Journal: NPJ digital medicine
This study evaluated how local broadband infrastructure and patient-level digital literacy affect use of video telehealth visits in oncology.
Design and cohorts
- • Retrospective analysis of 13,897 patients with cancer in a multi-site oncology practice.
- • External validation in a separate regional cohort of 6,665 patients.
- • Survey-based assessment of digital literacy in 1,134 patients.
Key findings
- • Patients living in areas with poor broadband access (≤1 internet service provider offering ≥25 Mbps download speeds) had significantly lower use of video telehealth visits (p = 0.0009).

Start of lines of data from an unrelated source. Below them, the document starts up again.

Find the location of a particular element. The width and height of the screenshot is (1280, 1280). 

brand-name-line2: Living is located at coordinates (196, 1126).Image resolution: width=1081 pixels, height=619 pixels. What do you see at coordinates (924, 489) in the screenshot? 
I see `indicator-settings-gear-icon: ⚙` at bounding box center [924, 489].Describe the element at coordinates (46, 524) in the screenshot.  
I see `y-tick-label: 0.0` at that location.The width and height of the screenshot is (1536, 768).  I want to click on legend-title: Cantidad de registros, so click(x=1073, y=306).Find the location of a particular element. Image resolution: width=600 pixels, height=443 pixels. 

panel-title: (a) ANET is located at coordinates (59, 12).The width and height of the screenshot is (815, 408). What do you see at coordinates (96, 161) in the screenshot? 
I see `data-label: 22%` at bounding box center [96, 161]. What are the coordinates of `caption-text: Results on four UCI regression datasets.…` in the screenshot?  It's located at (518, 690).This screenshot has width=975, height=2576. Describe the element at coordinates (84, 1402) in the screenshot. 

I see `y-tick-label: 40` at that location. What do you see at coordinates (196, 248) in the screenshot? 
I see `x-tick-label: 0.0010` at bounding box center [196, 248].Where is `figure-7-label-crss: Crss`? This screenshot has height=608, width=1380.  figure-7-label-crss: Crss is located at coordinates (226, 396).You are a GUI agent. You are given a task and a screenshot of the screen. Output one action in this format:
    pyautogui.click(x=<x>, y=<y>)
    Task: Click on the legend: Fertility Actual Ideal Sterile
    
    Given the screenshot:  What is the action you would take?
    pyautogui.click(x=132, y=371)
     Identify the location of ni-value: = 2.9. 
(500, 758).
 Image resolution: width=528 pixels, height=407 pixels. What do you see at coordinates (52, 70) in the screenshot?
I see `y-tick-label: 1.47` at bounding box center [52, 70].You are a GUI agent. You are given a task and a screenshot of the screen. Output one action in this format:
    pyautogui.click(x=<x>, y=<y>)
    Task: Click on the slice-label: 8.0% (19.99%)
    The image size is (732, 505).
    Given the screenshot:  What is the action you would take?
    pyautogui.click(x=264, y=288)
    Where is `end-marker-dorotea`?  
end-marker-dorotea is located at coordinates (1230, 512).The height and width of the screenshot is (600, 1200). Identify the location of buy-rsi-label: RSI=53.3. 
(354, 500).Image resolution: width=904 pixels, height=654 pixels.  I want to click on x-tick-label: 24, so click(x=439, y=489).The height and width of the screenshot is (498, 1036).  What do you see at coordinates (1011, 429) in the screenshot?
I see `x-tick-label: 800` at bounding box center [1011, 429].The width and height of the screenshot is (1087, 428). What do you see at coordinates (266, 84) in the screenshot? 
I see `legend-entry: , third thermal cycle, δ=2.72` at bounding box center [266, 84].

- • The regional validation cohort showed the same pattern: lower video visit utilization in low-broadband areas.
- • In the surveyed subgroup, higher digital literacy was the strongest predictor of video telehealth use (odds ratio 2.5; p < 0.001), including among patients residing in areas with limited broadband.
Implications for oncology care
- • Both structural (broadband availability) and individual (digital literacy) factors independently influence whether patients with cancer use video visits.
- • Strong digital skills can partially compensate for suboptimal broadband, but do not fully eliminate access gaps.
- • Improving tele-oncology access will likely require parallel efforts:
- • Investment in broadband infrastructure, and
- • Targeted digital literacy programs for patients, particularly in underserved regions.